» Data to use

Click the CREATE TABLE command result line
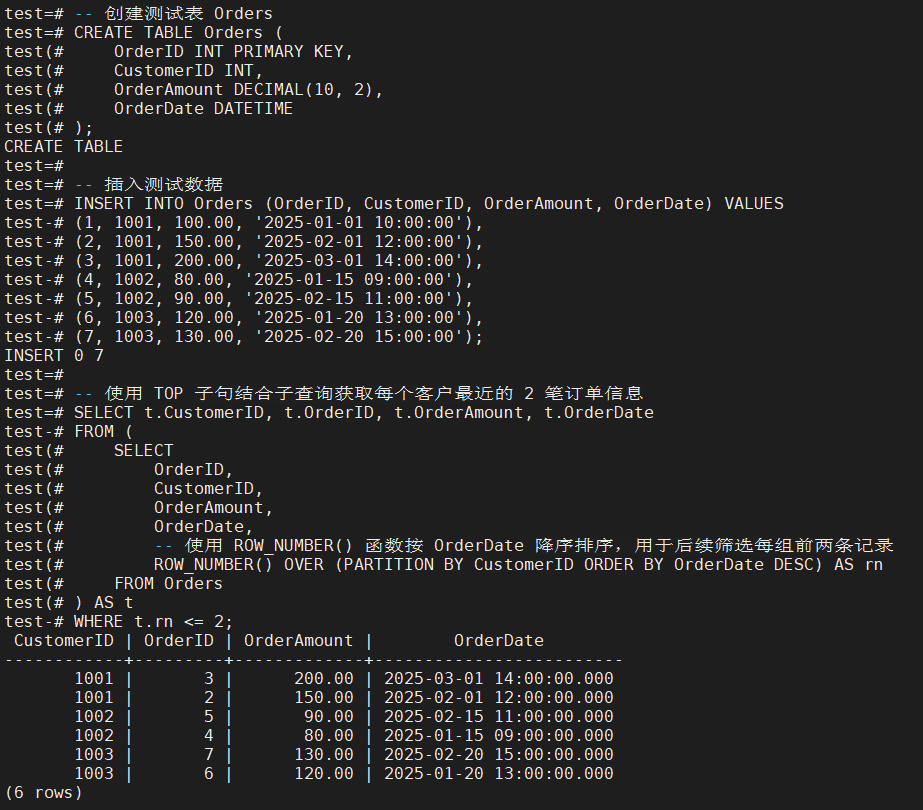 (x=63, y=147)
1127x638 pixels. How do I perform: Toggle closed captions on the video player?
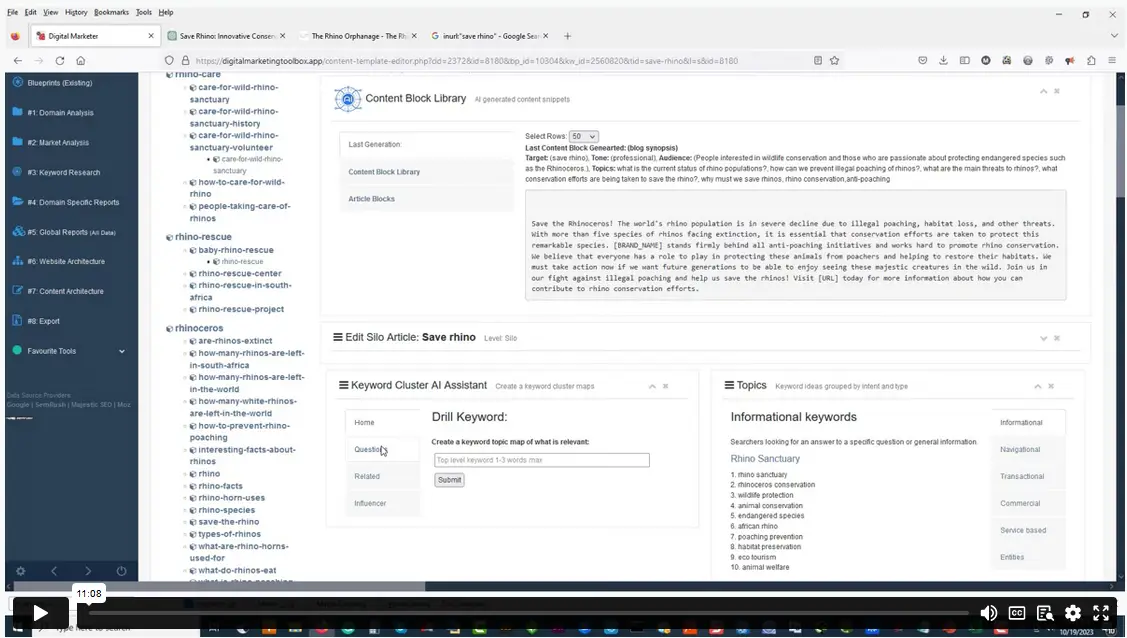click(1017, 613)
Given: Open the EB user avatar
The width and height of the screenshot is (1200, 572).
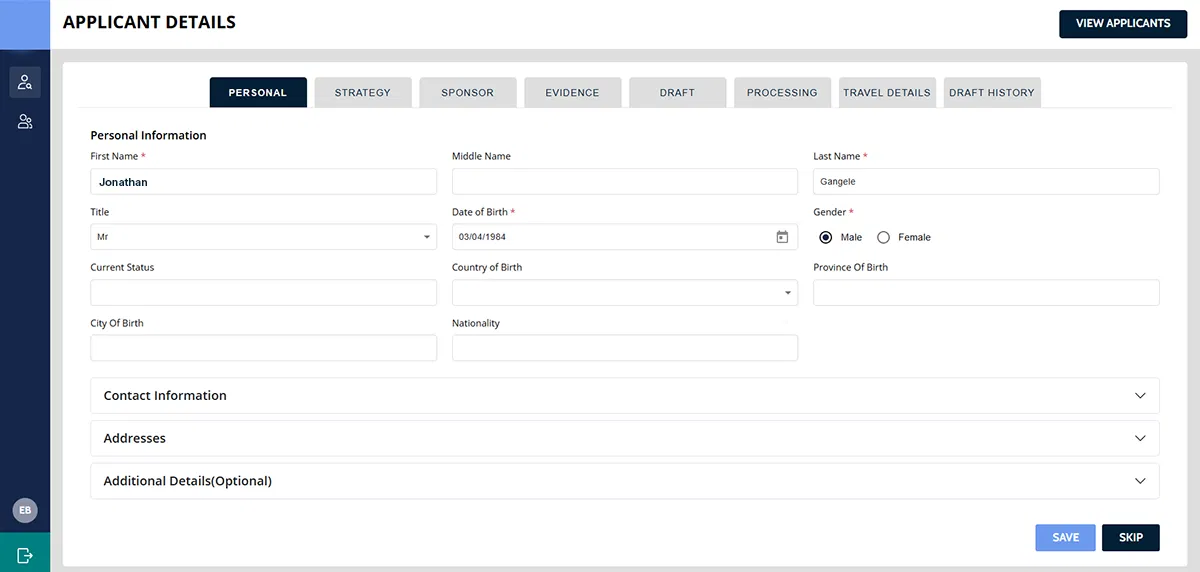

» To do
Please rewrite the items starting at the line that contains "1127x638 pixels. How" and continuing through the last of them, substituting "media player" for "video player" and changing nothing else. Omit the pictures from your answer.

» Task response
1127x638 pixels. How do I perform: Toggle closed captions on the media player?
click(1017, 613)
Given: Open the EB user avatar
The width and height of the screenshot is (1200, 572).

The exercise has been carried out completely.